Potrei sbagliarmi, ma mi sembra di intuire dalle tue parole che invece a te la situazione paia piuttosto chiara. Un minimo di cautela sul futuro comunque non guasterebbe, a parer mio…
Quello che mi hai detto nel nostro ultimo incontro non è stato molto, come non lo è stato in tutti i confronti che abbiamo avuto. Ma se hai omesso delle questioni dolenti appositamente per non urtarmi troppo non posso che ringraziarti.

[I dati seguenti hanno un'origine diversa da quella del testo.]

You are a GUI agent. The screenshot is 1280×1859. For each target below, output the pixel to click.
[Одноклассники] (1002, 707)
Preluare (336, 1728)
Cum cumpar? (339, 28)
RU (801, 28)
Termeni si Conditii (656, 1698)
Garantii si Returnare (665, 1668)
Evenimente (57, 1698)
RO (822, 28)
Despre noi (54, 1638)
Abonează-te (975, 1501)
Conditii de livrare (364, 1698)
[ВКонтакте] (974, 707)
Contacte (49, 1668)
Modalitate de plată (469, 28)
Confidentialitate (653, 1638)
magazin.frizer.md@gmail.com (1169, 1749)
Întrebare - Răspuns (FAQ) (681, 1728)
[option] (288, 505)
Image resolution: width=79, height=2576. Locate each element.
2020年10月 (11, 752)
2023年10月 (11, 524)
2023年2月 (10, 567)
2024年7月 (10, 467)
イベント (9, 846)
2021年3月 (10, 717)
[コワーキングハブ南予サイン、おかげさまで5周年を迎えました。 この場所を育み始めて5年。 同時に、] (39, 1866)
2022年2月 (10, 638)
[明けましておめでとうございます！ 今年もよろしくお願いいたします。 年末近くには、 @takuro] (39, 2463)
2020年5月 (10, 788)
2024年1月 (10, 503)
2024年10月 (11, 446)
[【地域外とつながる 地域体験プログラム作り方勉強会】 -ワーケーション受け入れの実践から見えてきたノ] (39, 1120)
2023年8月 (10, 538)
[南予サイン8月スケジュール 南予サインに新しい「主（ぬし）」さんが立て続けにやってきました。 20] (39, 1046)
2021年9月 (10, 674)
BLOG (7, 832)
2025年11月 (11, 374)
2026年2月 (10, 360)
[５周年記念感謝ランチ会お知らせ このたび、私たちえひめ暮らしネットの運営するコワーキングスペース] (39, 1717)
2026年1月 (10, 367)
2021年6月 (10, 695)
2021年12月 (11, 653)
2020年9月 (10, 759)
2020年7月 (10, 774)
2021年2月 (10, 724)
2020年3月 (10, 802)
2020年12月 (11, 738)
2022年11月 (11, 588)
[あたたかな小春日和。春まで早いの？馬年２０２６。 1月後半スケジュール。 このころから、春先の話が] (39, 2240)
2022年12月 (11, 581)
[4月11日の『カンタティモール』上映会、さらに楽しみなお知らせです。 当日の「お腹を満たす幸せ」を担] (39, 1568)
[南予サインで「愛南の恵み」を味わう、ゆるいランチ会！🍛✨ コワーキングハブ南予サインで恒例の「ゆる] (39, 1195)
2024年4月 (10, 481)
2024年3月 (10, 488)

Cercherò di sforzarmi di credere alle belle frasi con cui hai voluto chiudere… Dico "cercherò" perché - e scusami se dico una ovvietà - saprai meglio di me che le parole non sostenute dai fatti hanno ben poco valore. Mi ripeto, ma mi dispiace tu non abbia accolto nessuna delle mie proposte per aiutarmi a capire meglio cosa stesse succedendo. Ma potrei dire "aiutarci", perché anche te mi sembravi molto confusa. Aiutarci a lasciarci in maniera migliore, più dignitosa, più rispettosa… E purtroppo non hai nemmeno messo in atto alcuna delle proposte che tu avevi avanzato nei riguardi miei e della mia famiglia. Appropriate o meno che fossero, che io o qualcun altro le approvassimo o no, avresti almeno dimostrato soprattutto a te stessa di essere in grado di prenderti qualche responsabilità. Il silenzio, il nascondersi, i pretesti non aiutano a crescere.
Anche io credo che in qualche maniera continuerò a volerti bene.
Sulla stima… ti invito a prenderti cura delle persone che veramente stimi ed alle quali vuoi bene. Soprattutto agendo, più che con le parole.